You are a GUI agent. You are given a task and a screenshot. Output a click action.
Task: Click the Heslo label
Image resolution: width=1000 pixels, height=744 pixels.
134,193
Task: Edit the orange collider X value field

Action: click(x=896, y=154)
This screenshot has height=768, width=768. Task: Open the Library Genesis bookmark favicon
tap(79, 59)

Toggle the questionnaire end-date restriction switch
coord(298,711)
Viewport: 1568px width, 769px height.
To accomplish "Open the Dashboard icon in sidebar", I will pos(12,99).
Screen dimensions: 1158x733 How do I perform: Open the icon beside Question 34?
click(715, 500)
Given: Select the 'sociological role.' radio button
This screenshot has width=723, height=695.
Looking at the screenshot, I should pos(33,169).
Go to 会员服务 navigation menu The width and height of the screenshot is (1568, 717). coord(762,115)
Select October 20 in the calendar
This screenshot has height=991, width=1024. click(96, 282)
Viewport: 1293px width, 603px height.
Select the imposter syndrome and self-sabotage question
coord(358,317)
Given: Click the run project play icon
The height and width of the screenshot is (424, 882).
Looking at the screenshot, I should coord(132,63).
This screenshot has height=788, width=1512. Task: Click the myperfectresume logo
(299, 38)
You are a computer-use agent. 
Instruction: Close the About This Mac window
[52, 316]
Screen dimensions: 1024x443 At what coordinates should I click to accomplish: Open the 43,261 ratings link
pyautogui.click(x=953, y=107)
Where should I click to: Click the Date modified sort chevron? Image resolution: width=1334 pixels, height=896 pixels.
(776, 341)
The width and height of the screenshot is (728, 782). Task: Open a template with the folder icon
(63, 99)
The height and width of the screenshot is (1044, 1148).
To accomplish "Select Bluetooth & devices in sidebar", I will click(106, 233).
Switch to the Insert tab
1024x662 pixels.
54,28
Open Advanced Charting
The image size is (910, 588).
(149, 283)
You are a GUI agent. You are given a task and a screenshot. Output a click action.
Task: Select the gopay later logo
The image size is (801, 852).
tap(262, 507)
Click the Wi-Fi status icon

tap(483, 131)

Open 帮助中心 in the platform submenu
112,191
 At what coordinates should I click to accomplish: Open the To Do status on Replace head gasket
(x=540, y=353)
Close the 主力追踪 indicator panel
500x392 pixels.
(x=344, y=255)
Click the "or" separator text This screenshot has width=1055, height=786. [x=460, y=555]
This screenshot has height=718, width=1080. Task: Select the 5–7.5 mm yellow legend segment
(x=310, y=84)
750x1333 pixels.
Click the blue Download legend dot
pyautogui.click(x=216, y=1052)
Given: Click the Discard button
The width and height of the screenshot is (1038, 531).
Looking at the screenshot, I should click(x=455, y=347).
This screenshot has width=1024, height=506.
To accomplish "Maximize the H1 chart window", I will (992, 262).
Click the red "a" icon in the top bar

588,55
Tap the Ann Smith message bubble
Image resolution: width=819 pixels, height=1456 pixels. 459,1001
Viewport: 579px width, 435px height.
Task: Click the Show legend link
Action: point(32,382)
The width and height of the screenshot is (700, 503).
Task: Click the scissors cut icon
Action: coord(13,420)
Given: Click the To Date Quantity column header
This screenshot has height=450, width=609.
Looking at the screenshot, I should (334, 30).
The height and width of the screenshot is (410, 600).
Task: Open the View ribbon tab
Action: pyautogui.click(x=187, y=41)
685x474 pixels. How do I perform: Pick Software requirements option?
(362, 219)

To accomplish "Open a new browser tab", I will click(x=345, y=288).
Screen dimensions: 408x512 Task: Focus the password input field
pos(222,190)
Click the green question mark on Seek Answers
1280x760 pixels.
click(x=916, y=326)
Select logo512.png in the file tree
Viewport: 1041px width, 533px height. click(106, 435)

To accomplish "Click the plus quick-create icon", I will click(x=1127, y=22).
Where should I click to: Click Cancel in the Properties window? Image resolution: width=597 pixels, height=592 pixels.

^^^^

[What the exercise asks] Retype word for word everything in the listing above from the line that holds "Image resolution: width=1000" down to the line that holds "The height and width of the screenshot is (1044, 1148).". Keep both end lines and leave out the rest.

[Exercise response]
Image resolution: width=1000 pixels, height=744 pixels.
134,193
Task: Edit the orange collider X value field

Action: click(x=896, y=154)
This screenshot has height=768, width=768. Task: Open the Library Genesis bookmark favicon
tap(79, 59)

Toggle the questionnaire end-date restriction switch
coord(298,711)
Viewport: 1568px width, 769px height.
To accomplish "Open the Dashboard icon in sidebar", I will pos(12,99).
Screen dimensions: 1158x733 How do I perform: Open the icon beside Question 34?
click(715, 500)
Given: Select the 'sociological role.' radio button
This screenshot has width=723, height=695.
Looking at the screenshot, I should pos(33,169).
Go to 会员服务 navigation menu The width and height of the screenshot is (1568, 717). coord(762,115)
Select October 20 in the calendar
This screenshot has height=991, width=1024. click(96, 282)
Viewport: 1293px width, 603px height.
Select the imposter syndrome and self-sabotage question
coord(358,317)
Given: Click the run project play icon
The height and width of the screenshot is (424, 882).
Looking at the screenshot, I should coord(132,63).
This screenshot has height=788, width=1512. Task: Click the myperfectresume logo
(299, 38)
You are a computer-use agent. 
Instruction: Close the About This Mac window
[52, 316]
Screen dimensions: 1024x443 At what coordinates should I click to accomplish: Open the 43,261 ratings link
pyautogui.click(x=953, y=107)
Where should I click to: Click the Date modified sort chevron? Image resolution: width=1334 pixels, height=896 pixels.
(776, 341)
The width and height of the screenshot is (728, 782). Task: Open a template with the folder icon
(63, 99)
The height and width of the screenshot is (1044, 1148).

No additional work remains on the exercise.